I just check on their website and i don't see no more automatic tools .... And i'm sure they were there before ,,,, 

http://www.goldblatttool.com/


----------



## PrecisionTaping (Feb 2, 2012)

I would just stay away from Goldblatt...


----------



## wrenchmonkey4 (Jul 25, 2012)

All are true- goldblatt sold off their line to the chinese co. That made them, a lot of parts are interchangeable but more trouble than its worth, if you do buy something buy the taper - stay away from flat boxes and angle heads


----------



## Mudshark (Feb 8, 2009)

wrenchmonkey4 said:


> All are true- goldblatt sold off their line to the chinese co. That made them, a lot of parts are interchangeable but more trouble than its worth, if you do buy something buy the taper - stay away from flat boxes and angle heads


Yeah I have heard much the same before - Their automatic taper is a lot less money than some of their competition. Is it still up to snuff? Some of the Kiwis seem to like them.


----------



## wrenchmonkey4 (Jul 25, 2012)

mudshark said:


> yeah i have heard much the same before - their automatic taper is a lot less money than some of their competition. Is it still up to snuff? Some of the kiwis seem to like them.

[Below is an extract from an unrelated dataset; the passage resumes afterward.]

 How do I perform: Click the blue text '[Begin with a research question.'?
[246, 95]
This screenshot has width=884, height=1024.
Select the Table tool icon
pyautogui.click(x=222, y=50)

they are decent... I helped find issues on the g1 models and the g2's came out better- not great but better

501A AND 502A KITS FIT WHICH IS A PLUS


----------



## wrenchmonkey4 (Jul 25, 2012)

kevin said:


> are the goldblatt boxes as bad as the you tube videos suggest?


worse


----------



## machinemud (Jul 21, 2010)

Another rumors is that CGC ( USG) has bought straitflex ... But once again not 100% sure


----------



## PrecisionTaping (Feb 2, 2012)

machinemud said:


> Another rumors is that CGC ( USG) has bought straitflex ... But once again not 100% sure


No.....i love ultra...oh wait! You said straightflex..okay, I don't care. Haha


----------



## Square Foot (Jul 1, 2012)

PrecisionTaping said:


> No.....i love ultra...oh wait! You said straightflex..okay, I don't care. Haha


Same here. Pretty much only use 375.


----------



## PrecisionTaping (Feb 2, 2012)

Square Foot said:


> Same here. Pretty much only use 375.


Ya i really only use the 450


----------



## Square Foot (Jul 1, 2012)

PrecisionTaping said:


> Ya i really only use the 450


I will use the 450 once in a while for severely bad framing, but the 375 does extremely well in most situations. Good close midpoint between the 325 and 450.


----------



## DLSdrywall (May 22, 2012)

Square Foot said:


> I will use the 450 once in a while for severely bad framing, but the 375 does extremely well in most situations. Good close midpoint between the 325 and 450.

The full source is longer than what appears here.